A4: define the name of each group.

A5: calculate the average salary per employee based on the results of enumerated grouping.

 

3. Overlapped grouping according to enumeration criteria

Sometimes we need to redistribute members that meet multiple grouping criteria to all corresponding groups.

 

[e.g.3] According to the city GDP table, calculate the per capita GDP of the municipalities, the first-tier cities and the second-tier cities respectively. It should be noted that the subgroups may have overlapped members, for example, Beijing is both a first-tier city and a municipality. Some of the data are as follows:

ID

CITY

GDP

POPULATION

1

Shanghai

32679

2418

2

Beijing

30320

2171

3

Shenzhen

24691

1253

4

Guangzhou

23000

1450

5

Chongqing

20363

3372

The option @r of the A.enum() function in SPL is used to query whether all the members match or not for each group when enumerating the groups.

The SPL script looks like this:


A

1

=T("CityGDP.txt")

2

[["Beijing","Shanghai","Tianjin","Chongqing"],["Beijing","Shanghai","Guangzhou","Shenzhen"],["Chengdu","Hangzhou","Chongqing","Wuhan","Xian","Suzhou","Tianjin","Nanjing","Changsha","Zhengzhou","Dongguan","Qingdao","Shenyang","Ningbo","Kunming"]]

3

[A2(1).pos(?)>0,A2(2).pos(?)>0,A2(3).pos(?)>0]

4

=A1.enum@r(A3,CITY)

5

[municipalities, first-tier cities, second-tier cities]

6

=A4.new(A5(#):AREA,~.sum(GDP)/~.sum(POPULATION)*10000:CAPITA_GDP)

A1: import the city GDP table.

A2: define municipalities, first- and second-tier city constant variables.

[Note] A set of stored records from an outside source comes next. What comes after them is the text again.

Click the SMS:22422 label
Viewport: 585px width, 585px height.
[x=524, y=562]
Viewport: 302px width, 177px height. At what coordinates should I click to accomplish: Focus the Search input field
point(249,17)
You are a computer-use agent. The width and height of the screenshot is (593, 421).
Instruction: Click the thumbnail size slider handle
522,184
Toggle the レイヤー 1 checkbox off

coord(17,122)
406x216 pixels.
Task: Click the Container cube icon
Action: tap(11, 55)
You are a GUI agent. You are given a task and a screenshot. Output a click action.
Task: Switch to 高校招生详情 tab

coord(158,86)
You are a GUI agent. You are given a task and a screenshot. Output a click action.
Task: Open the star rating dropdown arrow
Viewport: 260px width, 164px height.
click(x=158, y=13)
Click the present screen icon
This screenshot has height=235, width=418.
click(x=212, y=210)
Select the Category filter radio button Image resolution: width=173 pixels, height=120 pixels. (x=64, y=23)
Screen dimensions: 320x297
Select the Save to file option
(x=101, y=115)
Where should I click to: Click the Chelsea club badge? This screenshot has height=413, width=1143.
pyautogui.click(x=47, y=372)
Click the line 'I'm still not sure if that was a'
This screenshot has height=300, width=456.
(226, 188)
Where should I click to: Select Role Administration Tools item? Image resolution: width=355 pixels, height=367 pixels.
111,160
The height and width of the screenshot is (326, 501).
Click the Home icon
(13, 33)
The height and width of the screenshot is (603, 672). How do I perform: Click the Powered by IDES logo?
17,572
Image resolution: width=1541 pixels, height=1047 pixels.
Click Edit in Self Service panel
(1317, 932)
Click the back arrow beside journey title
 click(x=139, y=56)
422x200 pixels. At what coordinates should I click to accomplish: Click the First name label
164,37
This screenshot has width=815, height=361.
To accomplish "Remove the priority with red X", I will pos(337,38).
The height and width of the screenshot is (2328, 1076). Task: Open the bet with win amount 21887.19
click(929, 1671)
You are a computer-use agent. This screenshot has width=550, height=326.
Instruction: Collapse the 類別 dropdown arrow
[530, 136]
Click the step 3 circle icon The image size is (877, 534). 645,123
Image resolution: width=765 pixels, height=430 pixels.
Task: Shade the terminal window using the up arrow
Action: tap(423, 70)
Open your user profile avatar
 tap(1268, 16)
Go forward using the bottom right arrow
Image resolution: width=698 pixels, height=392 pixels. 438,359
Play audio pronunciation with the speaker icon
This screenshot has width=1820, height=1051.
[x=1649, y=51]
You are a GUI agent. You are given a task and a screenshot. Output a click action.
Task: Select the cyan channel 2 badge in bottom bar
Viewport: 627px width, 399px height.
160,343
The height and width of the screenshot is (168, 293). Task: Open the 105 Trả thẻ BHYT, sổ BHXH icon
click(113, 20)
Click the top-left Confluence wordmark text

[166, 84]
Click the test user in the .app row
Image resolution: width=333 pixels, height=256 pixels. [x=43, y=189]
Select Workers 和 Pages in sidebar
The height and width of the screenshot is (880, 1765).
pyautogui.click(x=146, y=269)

A3: enumerate the criteria of municipalities, first-tier cities and second-tier cities.

A4: use the A.enum() function to group by enumeration criteria, and use the option @r to query whether all members of each group match or not.

A5: define the name of each group.

A6: calculate the per capita GDP for each group based on the results of enumerated grouping.